The appointment of a guardian for a minor child does not dissolve the parent/child relationship. However, the court can provide for the guardian to have exclusive custody based on a finding of parental unfitness. Therefore, while the parent/child relationship has not been severed, as in an adoption, the court grants the guardian discretion as to what, if any, contact a parent will have with the child, unless specified in a court order. When a non-parent, such as a grandparent or other family member, seeks guardianship of the minor child over the objections of a fit parent, the court must consider the rights of the fit parent who is opposing the guardianship.

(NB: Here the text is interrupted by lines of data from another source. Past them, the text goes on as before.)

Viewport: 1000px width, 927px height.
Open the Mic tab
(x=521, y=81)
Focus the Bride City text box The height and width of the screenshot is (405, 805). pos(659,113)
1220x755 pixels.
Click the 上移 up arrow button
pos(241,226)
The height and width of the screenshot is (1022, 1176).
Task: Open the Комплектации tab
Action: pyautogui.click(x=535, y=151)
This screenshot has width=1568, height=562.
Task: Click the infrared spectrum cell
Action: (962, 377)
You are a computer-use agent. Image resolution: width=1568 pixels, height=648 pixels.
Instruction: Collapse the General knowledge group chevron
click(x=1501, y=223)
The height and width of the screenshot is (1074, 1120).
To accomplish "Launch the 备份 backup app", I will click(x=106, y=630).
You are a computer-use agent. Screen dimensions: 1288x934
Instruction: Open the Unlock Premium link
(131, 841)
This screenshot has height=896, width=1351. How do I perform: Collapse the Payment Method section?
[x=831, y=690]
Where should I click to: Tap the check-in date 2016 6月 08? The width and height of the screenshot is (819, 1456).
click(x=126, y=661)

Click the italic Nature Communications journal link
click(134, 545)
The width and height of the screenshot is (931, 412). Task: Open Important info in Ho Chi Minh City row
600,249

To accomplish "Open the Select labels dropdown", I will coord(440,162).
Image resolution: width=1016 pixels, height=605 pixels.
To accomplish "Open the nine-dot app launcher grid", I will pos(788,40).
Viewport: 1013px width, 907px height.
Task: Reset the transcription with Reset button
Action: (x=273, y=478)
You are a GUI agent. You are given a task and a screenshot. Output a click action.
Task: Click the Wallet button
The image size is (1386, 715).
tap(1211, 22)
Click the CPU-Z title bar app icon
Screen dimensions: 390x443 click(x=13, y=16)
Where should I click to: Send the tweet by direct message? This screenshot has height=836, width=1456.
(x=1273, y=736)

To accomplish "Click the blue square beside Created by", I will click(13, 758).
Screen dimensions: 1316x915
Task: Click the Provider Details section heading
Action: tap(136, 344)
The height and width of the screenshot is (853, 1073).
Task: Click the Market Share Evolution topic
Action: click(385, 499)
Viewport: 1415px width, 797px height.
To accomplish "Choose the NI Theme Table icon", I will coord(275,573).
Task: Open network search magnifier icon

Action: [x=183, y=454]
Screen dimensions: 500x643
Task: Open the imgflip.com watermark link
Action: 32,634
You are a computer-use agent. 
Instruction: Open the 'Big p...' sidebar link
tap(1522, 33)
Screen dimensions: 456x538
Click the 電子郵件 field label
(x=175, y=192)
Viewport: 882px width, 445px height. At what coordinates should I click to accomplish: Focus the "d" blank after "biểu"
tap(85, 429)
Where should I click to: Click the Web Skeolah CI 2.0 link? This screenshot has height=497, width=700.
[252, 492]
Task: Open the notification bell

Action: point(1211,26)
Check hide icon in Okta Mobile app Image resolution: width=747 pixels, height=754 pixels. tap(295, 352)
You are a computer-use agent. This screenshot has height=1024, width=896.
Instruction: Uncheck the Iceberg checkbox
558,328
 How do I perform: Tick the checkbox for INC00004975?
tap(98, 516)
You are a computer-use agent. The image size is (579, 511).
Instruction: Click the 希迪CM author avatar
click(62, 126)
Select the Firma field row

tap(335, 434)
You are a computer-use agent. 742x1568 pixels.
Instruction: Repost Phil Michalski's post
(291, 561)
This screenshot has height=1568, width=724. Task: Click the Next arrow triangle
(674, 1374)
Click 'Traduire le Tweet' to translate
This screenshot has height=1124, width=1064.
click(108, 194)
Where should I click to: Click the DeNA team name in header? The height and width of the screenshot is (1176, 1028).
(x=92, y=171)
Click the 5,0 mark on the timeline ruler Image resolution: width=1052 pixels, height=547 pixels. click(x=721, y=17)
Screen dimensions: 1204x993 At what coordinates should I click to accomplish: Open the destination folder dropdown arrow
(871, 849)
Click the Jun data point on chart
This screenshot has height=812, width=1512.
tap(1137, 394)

The matter of whether or not to award a guardianship is not based solely on the best interest of the child, without a showing of unfitness of the parent, or a need to protect the child from serious harm.
The court may revoke or terminate the appointment of a guardian if the parties petitioning for the revocation, that is the parent or parents, proves a substantial and material change of circumstances, and if that revocation/termination is in the child's best interest. A parent has a right to have the guardianship of his/her child revoked unless the parent is shown to be unfit.
A guardianship may also be terminated if the guardian seeks to have his/her appointment terminated, and all parties consent to that termination. This must be presented to the court for allowance. The guardianship terminates automatically when the child attains his/her eighteenth birthday, or marries.
The guardian may request the court order the parent, or parents, to pay child support, provide health insurance, and to pay the uninsured medical expenses of the minor child as long as the guardianship remains in place. While a guardianship of a minor ends on the ward's eighteenth birthday, if that child continues to live with the former guardian, the "custodial adult" may file a Complaint in Equity, to have the parent continue paying child support and/or college expenses after the guardianship has been terminated, if the child is not emancipated.